I'm using the ExecutionSample event from HotSpot in OpenJDK11.

It has a field for thread state, but I only ever see one value for the field: STATE_RUNNABLE

How does HotSpot choose which threads to sample? Why are they always runnable?

Simple reproduction code in Kotlin:

import jdk.jfr.Recording
import jdk.jfr.consumer.RecordingFile
import java.nio.file.Path

object ExecutionSampleTest {

    private const val EXECUTION_SAMPLE = "jdk.ExecutionSample"
    private val RECORDING_PATH = Path.of("/tmp/recording.jfr")

    @JvmStatic
    fun main(args: Array<String>) {
        Recording().use { recording ->
            recording.enable(EXECUTION_SAMPLE)
            recording.settings = recording.settings.plus("$EXECUTION_SAMPLE#period" to "1 ms")

            recording.start()
            repeat(100) {
                // start some sleeping threads, just so we've got something to sample
                Thread { Thread.sleep(20_000) }.start()
            }
            Thread.sleep(20_000)
            recording.stop()
            recording.dump(RECORDING_PATH)

            RecordingFile.readAllEvents(RECORDING_PATH).forEach {
                println("Thread state: ${it.getString("state")}")
            }
        }
    }
}

Only ever prints: Thread state: STATE_RUNNABLE

apangin :

Why does the HotSpot ExecutionSample event always return STATE_RUNNABLE?

By design.

JFR method profiler periodically samples Java threads and produces two types of events:

  • ExecutionSample, when a thread state is in_java
  • NativeMethodSample, when a thread state is in_native

See jfrThreadSampler.cpp source code:

  if (JAVA_SAMPLE == type) {
    if (thread_state_in_java(thread)) {
      ret = sample_thread_in_java(thread, frames, max_frames);
    }
  } else {
    assert(NATIVE_SAMPLE == type, "invariant");
    if (thread_state_in_native(thread)) {
      ret = sample_thread_in_native(thread, frames, max_frames);
    }
  }

Both in_java and in_native correspond to STATE_RUNNABLE in JFR format.

When a thread is not runnable for either reason (STATE_SLEEPING, STATE_PARKED etc.), its JVM state is thread_blocked.
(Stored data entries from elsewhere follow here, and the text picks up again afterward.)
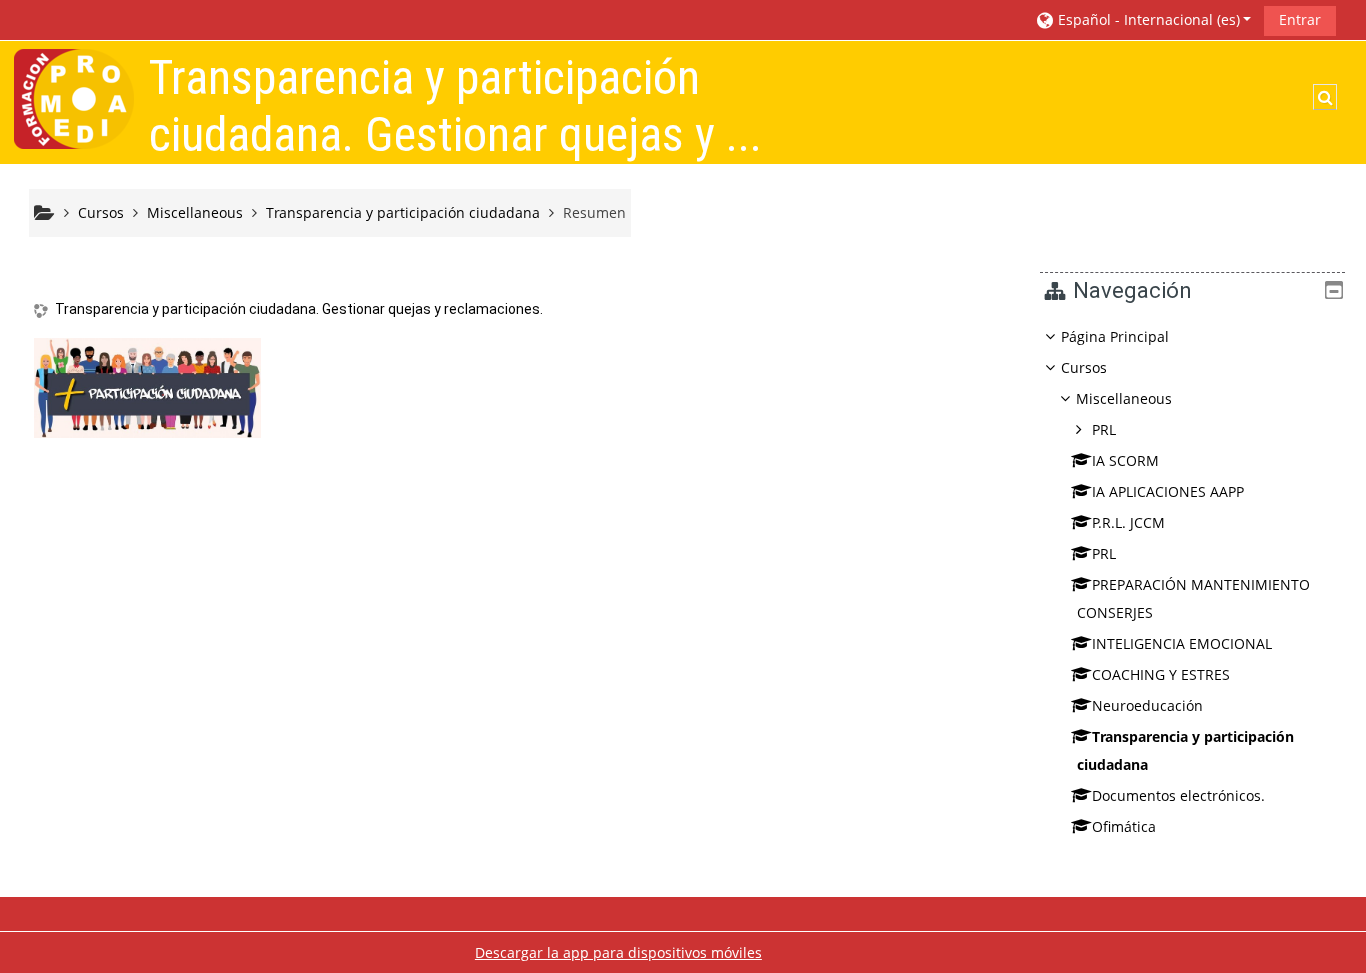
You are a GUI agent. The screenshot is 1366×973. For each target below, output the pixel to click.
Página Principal (1115, 336)
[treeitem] (1192, 582)
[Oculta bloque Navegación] (1334, 290)
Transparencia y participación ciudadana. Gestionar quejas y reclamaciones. (299, 309)
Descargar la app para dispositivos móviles (618, 952)
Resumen (594, 212)
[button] (1143, 19)
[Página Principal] (74, 97)
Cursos (1084, 367)
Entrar (1300, 19)
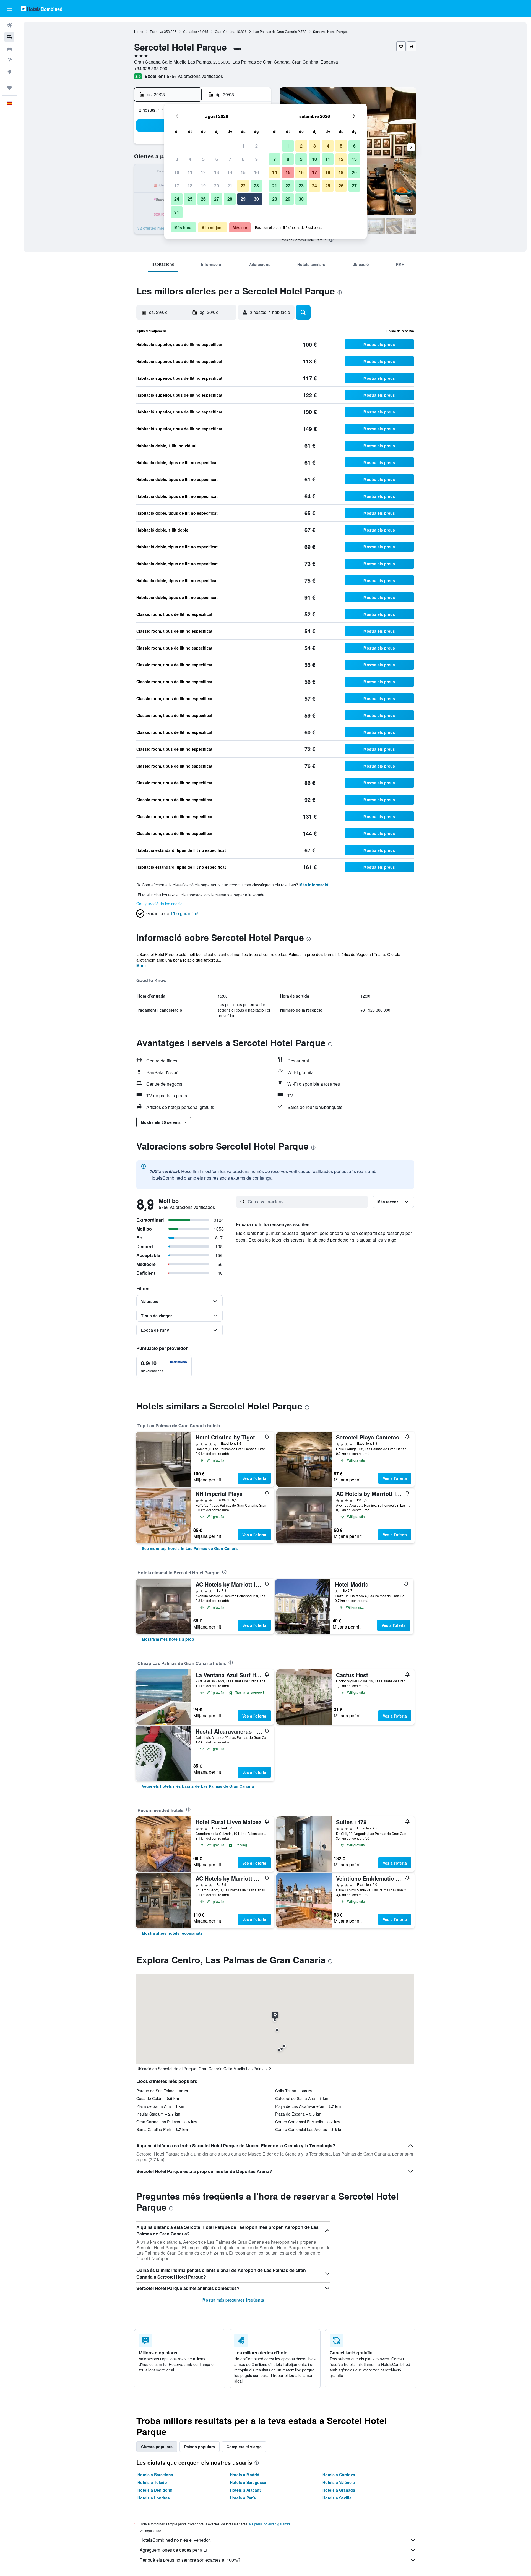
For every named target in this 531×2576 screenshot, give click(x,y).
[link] (190, 1548)
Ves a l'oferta (254, 1478)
However, JFR method profiler does not sample blocked threads at all.


If you are interested in wall clock profiling (i.e. sampling all threads, whether they run on CPU or sleep), you may want to look at async-profiler. Async-profiler can also produce output in JFR compatible format, but unlike JFR, it generates ExecutionSample events both for RUNNABLE and IDLE threads.